Il y a parfois, au sommet d’un col de montagne, sur un terrain de sport ou en forêt, un silence qui précède le drame. Un impact de foudre éclate non loin, et plusieurs personnes tombent simultanément, fauchées par une décharge qui n’a pourtant touché directement qu’un seul point. Ce scénario n’est pas rare, et il est l’un des aspects les plus redoutés des secours d’urgence en milieu orageux. Il s’explique par un phénomène particulier : le transfert de courant d’un corps humain à un autre, phénomène que certains vulgarisateurs appellent « effet flash » dans un sens figuré, mais que la science désigne par d’autres termes.

Le corps humain est un conducteur d’électricité. Riche en eau et en électrolytes, il offre un chemin de moindre résistance lorsque la foudre cherche à se dissiper dans le sol. Quand une personne est directement frappée, une partie du courant s’écoule dans le corps, mais une autre partie peut continuer sa course à travers les corps proches, s’ils sont suffisamment rapprochés. Ce mécanisme est accentué par l’humidité ambiante, la sueur, ou un sol mouillé, qui favorisent la conduction latérale entre les individus.

Ce transfert secondaire est particulièrement dangereux dans les regroupements : scouts, sportifs, spectateurs, randonneurs, ou familles abritées sous un même arbre. L’électricité de la foudre, qui se propage dans toutes les directions à partir du point d’impact, trouve alors dans les corps humains des relais conducteurs successifs. Les conséquences peuvent aller d’un simple choc électrique à un arrêt cardiaque. Contrairement à une idée reçue, la foudre ne tombe pas forcément “sur une personne” mais peut frapper le sol à proximité et affecter tous ceux présents dans le rayon de diffusion du courant.

Un autre phénomène connexe est l’effet de pas : lorsqu’une onde de choc électrique se propage dans le sol, une différence de potentiel peut exister entre les deux pieds d’un individu. Cette différence suffit parfois à faire passer un courant par les jambes, le bassin, ou la colonne vertébrale. Cela explique pourquoi même sans contact direct avec un point d’impact, une personne peut être grièvement blessée.

L’accident du col de la Croix-de-Fer en 2015, où plusieurs randonneurs ont été blessés simultanément par un orage soudain, est un exemple frappant de ces effets multiples. L’un des marcheurs, en tête, a vraisemblablement servi de point d’entrée, mais les autres ont été atteints par conduction via le sol et entre les corps. Une autopsie électrique, rare mais pratiquée par les experts en foudroiement, a mis en évidence des brûlures de sortie sur des membres éloignés du point d’impact principal, et des marques en “feuillage” sur la peau : signes classiques de foudre.
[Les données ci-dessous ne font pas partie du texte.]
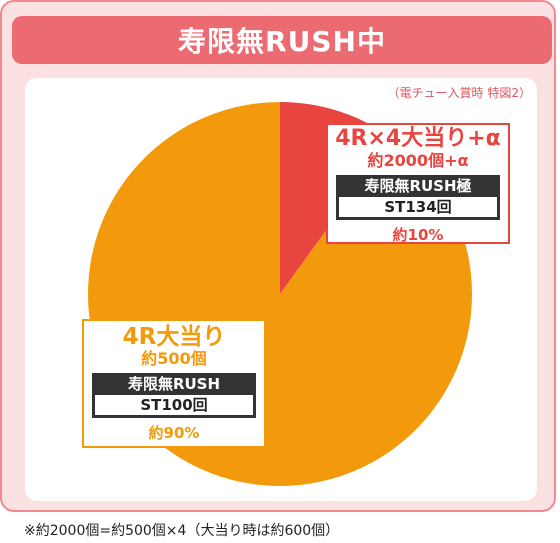  What do you see at coordinates (418, 208) in the screenshot?
I see `slice-label-st: ST134回` at bounding box center [418, 208].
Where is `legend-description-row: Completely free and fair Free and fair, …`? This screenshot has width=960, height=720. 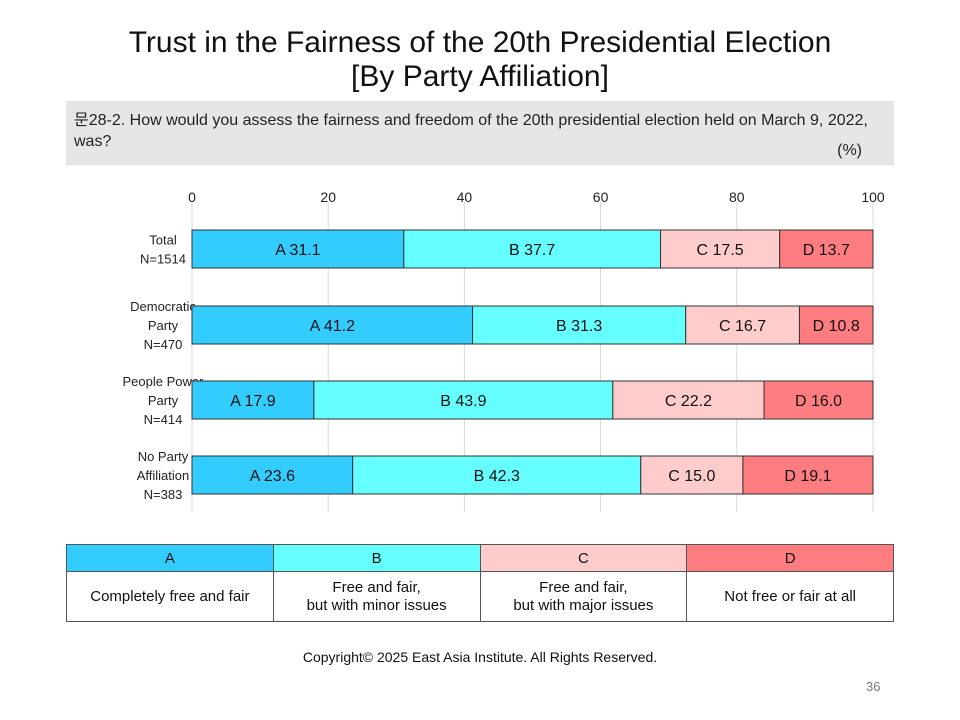
legend-description-row: Completely free and fair Free and fair, … is located at coordinates (480, 596).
Les recommandations des services de secours sont claires : en cas d’orage, il ne faut jamais se regrouper, même sous un abri. Mieux vaut s’éloigner les uns des autres d’au moins 3 à 4 mètres, s’accroupir isolément sur un support isolant (sac à dos, vêtement sec), garder les pieds joints pour limiter la différence de potentiel, et éviter tout contact physique entre individus.

Sur les terrains de foot, les écoles ont reçu des protocoles précis : évacuation rapide, dispersion, mise à l’abri dans des structures fermées (et non sous des arbres). Malgré cela, chaque année en France, plusieurs dizaines de personnes sont blessées par la foudre, et certains décès sont causés non par l’impact direct, mais par la conduction entre proches.

Ce danger silencieux, cet “éclair qui circule de l’un à l’autre”, est donc un risque collectif dans un phénomène pourtant solitaire par nature. Ce n’est pas seulement la foudre qui frappe, c’est l’électricité de la foudre qui se propage — par le sol, l’air humide, ou même par les corps eux-mêmes — lorsqu’ils sont assez proches.

Que retenir concrètement ?

La foudre n’est pas seulement verticale et brutale : elle est diffuse, latérale, multiple, et parfois sociale. Elle nous rappelle que, face à un phénomène électrique, la proximité est un danger. Comprendre ce que certains appellent à tort « effet flash » dans ce contexte, c’est intégrer que l’électricité cherche toujours le chemin le plus court… même si ce chemin passe par nous.